Think of drugs, and you think of Colombia, Thailand, Afghanistan. But Canada? Nice, peaceful, dull Canada? Believe it or not, there are parts of the country where cannabis provides more jobs than logging, mining, oil and gas combined. Misha Glenny investigates, in the first of two extracts from his new book on organised crime
"Open the back for me, please, Dan." Quiet yet firm -- that's how they speak around Metaline Falls, in the far north of Washington State. Dan Wheeler walked around his pick-up truck and unbolted the tray. "Let's clear away all that stuff, please, Dan." Wheeler started hauling the grubby but neatly piled strips of chromium that were lying on the flatbed. The US customs officer at the border with Canada helped by shifting the snow chains, toolbox, rags, oilcans and the detritus common to an artisan's vehicle.
"I'd like a look at the propane tank, please, Dan." Wheeler skipped under the car to unbolt the thick mesh that shielded the tank -- a mesh that another border official had recommended as protection against an explosion if the truck were back-ended. Stooping deliberately, the customs officer positioned his nose just above the propane tank's outlet valve. A jet of noxious gas flew up and the guard straightened smartly. Then he tapped the fuel gauge, which shimmered gently -- the normal reaction.

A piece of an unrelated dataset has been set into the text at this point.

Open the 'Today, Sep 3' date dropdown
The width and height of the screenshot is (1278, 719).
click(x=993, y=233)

"Thank you, Dan. What fuel is the truck running on right now?"
"I'm not sure. Gasoline, I think."
"Switch it over to the propane, please, Dan, and turn on the engine."

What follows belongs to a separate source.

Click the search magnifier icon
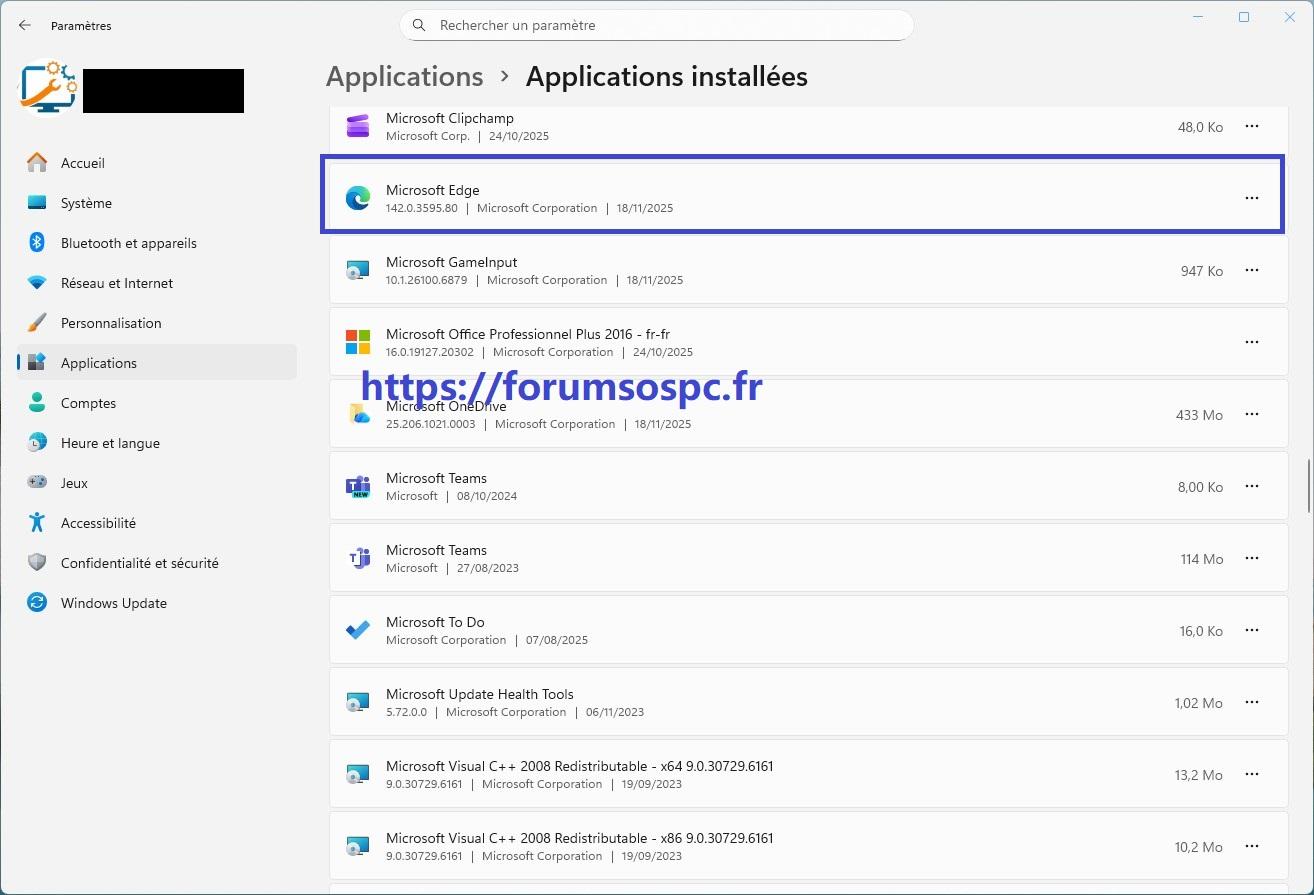The height and width of the screenshot is (895, 1314). [419, 25]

Dan switched the fuel supply and started cranking the engine.
Nothing. He tried again. Then again. On the third try, the liquid petroleum gas (also known as LPG or propane) reached the carburettor and the motor burst into life. The officer bent down and breathed in the exhaust from the pipe. He could tell from the fumes that this was propane; it has a very different odour from petrol. He had ascertained what he needed to know: that Dan Wheeler was not smuggling BC bud, one of the most popular and potent brands of cannabis in the world, from Canada into the United States.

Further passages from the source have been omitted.